___ DATA FOR ANALYSIS
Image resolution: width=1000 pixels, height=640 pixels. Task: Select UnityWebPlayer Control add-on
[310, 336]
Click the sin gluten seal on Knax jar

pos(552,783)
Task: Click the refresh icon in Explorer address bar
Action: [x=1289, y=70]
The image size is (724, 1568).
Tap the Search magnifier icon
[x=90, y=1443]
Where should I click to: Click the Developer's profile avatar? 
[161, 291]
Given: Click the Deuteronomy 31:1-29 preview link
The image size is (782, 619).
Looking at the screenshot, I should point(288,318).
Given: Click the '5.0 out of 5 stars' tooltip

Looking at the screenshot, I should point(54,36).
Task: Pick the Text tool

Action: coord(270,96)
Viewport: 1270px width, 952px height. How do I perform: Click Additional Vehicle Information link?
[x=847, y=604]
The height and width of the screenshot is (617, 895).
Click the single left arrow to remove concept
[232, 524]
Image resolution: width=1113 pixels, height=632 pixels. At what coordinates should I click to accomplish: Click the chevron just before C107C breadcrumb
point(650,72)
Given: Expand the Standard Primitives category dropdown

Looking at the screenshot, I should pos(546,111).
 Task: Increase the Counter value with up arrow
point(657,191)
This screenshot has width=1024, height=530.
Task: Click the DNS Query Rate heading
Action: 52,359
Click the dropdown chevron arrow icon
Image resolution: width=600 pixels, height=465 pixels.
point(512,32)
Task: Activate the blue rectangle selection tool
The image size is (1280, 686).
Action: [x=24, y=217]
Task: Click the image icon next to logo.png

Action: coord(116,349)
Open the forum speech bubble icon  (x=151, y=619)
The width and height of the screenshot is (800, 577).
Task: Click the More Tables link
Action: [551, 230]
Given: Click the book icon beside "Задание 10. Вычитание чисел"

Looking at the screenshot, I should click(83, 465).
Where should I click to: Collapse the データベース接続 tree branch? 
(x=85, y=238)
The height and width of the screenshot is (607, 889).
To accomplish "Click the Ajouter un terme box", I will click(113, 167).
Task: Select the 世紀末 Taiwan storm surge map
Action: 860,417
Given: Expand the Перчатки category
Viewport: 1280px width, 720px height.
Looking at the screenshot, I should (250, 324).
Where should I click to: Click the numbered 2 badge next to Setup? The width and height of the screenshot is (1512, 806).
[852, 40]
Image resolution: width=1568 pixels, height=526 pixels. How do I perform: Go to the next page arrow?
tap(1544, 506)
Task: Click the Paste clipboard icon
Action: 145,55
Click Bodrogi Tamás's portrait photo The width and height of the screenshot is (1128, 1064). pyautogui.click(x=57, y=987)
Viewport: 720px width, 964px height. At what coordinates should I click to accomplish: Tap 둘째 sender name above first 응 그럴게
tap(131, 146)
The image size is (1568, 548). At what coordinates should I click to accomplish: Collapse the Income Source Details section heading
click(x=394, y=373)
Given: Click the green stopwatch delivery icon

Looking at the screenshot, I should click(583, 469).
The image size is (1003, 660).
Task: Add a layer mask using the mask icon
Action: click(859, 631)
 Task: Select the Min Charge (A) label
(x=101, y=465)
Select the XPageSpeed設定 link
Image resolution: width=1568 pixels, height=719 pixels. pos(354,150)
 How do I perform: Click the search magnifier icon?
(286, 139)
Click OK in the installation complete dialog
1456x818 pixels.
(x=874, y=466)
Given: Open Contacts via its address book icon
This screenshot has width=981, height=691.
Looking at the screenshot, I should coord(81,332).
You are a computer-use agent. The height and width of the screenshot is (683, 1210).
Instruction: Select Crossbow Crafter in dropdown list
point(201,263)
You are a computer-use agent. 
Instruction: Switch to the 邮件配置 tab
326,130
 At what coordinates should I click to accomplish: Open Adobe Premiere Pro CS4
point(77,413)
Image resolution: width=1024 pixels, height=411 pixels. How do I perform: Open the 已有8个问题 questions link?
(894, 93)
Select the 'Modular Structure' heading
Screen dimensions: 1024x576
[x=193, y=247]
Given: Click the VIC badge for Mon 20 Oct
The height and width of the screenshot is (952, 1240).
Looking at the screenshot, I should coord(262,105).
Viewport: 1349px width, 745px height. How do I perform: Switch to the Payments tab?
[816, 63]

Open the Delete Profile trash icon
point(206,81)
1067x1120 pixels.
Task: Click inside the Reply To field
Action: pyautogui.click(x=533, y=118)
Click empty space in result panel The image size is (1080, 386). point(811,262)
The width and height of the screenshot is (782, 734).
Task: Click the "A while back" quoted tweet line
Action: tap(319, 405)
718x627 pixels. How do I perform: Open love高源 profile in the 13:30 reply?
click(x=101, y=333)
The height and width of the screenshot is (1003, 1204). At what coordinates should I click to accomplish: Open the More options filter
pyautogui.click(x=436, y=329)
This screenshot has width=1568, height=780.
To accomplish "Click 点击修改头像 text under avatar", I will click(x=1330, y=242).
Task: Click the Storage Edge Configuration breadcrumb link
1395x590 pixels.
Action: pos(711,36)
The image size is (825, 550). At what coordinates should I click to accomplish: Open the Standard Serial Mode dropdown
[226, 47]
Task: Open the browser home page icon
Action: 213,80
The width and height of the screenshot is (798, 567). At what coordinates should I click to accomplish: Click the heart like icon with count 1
______
> _HOW TO COMPLETE THIS TASK_: Restate every entry above word for word.

> _SOLUTION FOR THIS EXERCISE_:
Image resolution: width=1000 pixels, height=640 pixels. Task: Select UnityWebPlayer Control add-on
[310, 336]
Click the sin gluten seal on Knax jar

pos(552,783)
Task: Click the refresh icon in Explorer address bar
Action: [x=1289, y=70]
The image size is (724, 1568).
Tap the Search magnifier icon
[x=90, y=1443]
Where should I click to: Click the Developer's profile avatar? 
[161, 291]
Given: Click the Deuteronomy 31:1-29 preview link
The image size is (782, 619).
Looking at the screenshot, I should point(288,318).
Given: Click the '5.0 out of 5 stars' tooltip

Looking at the screenshot, I should point(54,36).
Task: Pick the Text tool

Action: coord(270,96)
Viewport: 1270px width, 952px height. How do I perform: Click Additional Vehicle Information link?
[x=847, y=604]
The height and width of the screenshot is (617, 895).
Click the single left arrow to remove concept
[232, 524]
Image resolution: width=1113 pixels, height=632 pixels. At what coordinates should I click to accomplish: Click the chevron just before C107C breadcrumb
point(650,72)
Given: Expand the Standard Primitives category dropdown

Looking at the screenshot, I should pos(546,111).
 Task: Increase the Counter value with up arrow
point(657,191)
This screenshot has width=1024, height=530.
Task: Click the DNS Query Rate heading
Action: 52,359
Click the dropdown chevron arrow icon
Image resolution: width=600 pixels, height=465 pixels.
point(512,32)
Task: Activate the blue rectangle selection tool
The image size is (1280, 686).
Action: [x=24, y=217]
Task: Click the image icon next to logo.png

Action: coord(116,349)
Open the forum speech bubble icon  (x=151, y=619)
The width and height of the screenshot is (800, 577).
Task: Click the More Tables link
Action: [551, 230]
Given: Click the book icon beside "Задание 10. Вычитание чисел"

Looking at the screenshot, I should click(83, 465).
Where should I click to: Collapse the データベース接続 tree branch? 
(x=85, y=238)
The height and width of the screenshot is (607, 889).
To accomplish "Click the Ajouter un terme box", I will click(113, 167).
Task: Select the 世紀末 Taiwan storm surge map
Action: 860,417
Given: Expand the Перчатки category
Viewport: 1280px width, 720px height.
Looking at the screenshot, I should (250, 324).
Where should I click to: Click the numbered 2 badge next to Setup? The width and height of the screenshot is (1512, 806).
[852, 40]
Image resolution: width=1568 pixels, height=526 pixels. How do I perform: Go to the next page arrow?
tap(1544, 506)
Task: Click the Paste clipboard icon
Action: 145,55
Click Bodrogi Tamás's portrait photo The width and height of the screenshot is (1128, 1064). pyautogui.click(x=57, y=987)
Viewport: 720px width, 964px height. At what coordinates should I click to accomplish: Tap 둘째 sender name above first 응 그럴게
tap(131, 146)
The image size is (1568, 548). At what coordinates should I click to accomplish: Collapse the Income Source Details section heading
click(x=394, y=373)
Given: Click the green stopwatch delivery icon

Looking at the screenshot, I should click(583, 469).
The image size is (1003, 660).
Task: Add a layer mask using the mask icon
Action: click(859, 631)
 Task: Select the Min Charge (A) label
(x=101, y=465)
Select the XPageSpeed設定 link
Image resolution: width=1568 pixels, height=719 pixels. pos(354,150)
 How do I perform: Click the search magnifier icon?
(286, 139)
Click OK in the installation complete dialog
1456x818 pixels.
(x=874, y=466)
Given: Open Contacts via its address book icon
This screenshot has width=981, height=691.
Looking at the screenshot, I should coord(81,332).
You are a computer-use agent. The height and width of the screenshot is (683, 1210).
Instruction: Select Crossbow Crafter in dropdown list
point(201,263)
You are a computer-use agent. 
Instruction: Switch to the 邮件配置 tab
326,130
 At what coordinates should I click to accomplish: Open Adobe Premiere Pro CS4
point(77,413)
Image resolution: width=1024 pixels, height=411 pixels. How do I perform: Open the 已有8个问题 questions link?
(894, 93)
Select the 'Modular Structure' heading
Screen dimensions: 1024x576
[x=193, y=247]
Given: Click the VIC badge for Mon 20 Oct
The height and width of the screenshot is (952, 1240).
Looking at the screenshot, I should coord(262,105).
Viewport: 1349px width, 745px height. How do I perform: Switch to the Payments tab?
[816, 63]

Open the Delete Profile trash icon
point(206,81)
1067x1120 pixels.
Task: Click inside the Reply To field
Action: pyautogui.click(x=533, y=118)
Click empty space in result panel The image size is (1080, 386). point(811,262)
The width and height of the screenshot is (782, 734).
Task: Click the "A while back" quoted tweet line
Action: tap(319, 405)
718x627 pixels. How do I perform: Open love高源 profile in the 13:30 reply?
click(x=101, y=333)
The height and width of the screenshot is (1003, 1204). At what coordinates should I click to accomplish: Open the More options filter
pyautogui.click(x=436, y=329)
This screenshot has width=1568, height=780.
To accomplish "Click 点击修改头像 text under avatar", I will click(x=1330, y=242).
Task: Click the Storage Edge Configuration breadcrumb link
1395x590 pixels.
Action: pos(711,36)
The image size is (825, 550). At what coordinates should I click to accomplish: Open the Standard Serial Mode dropdown
[226, 47]
Task: Open the browser home page icon
Action: 213,80
The width and height of the screenshot is (798, 567). At what coordinates should I click to accomplish: Click the heart like icon with count 1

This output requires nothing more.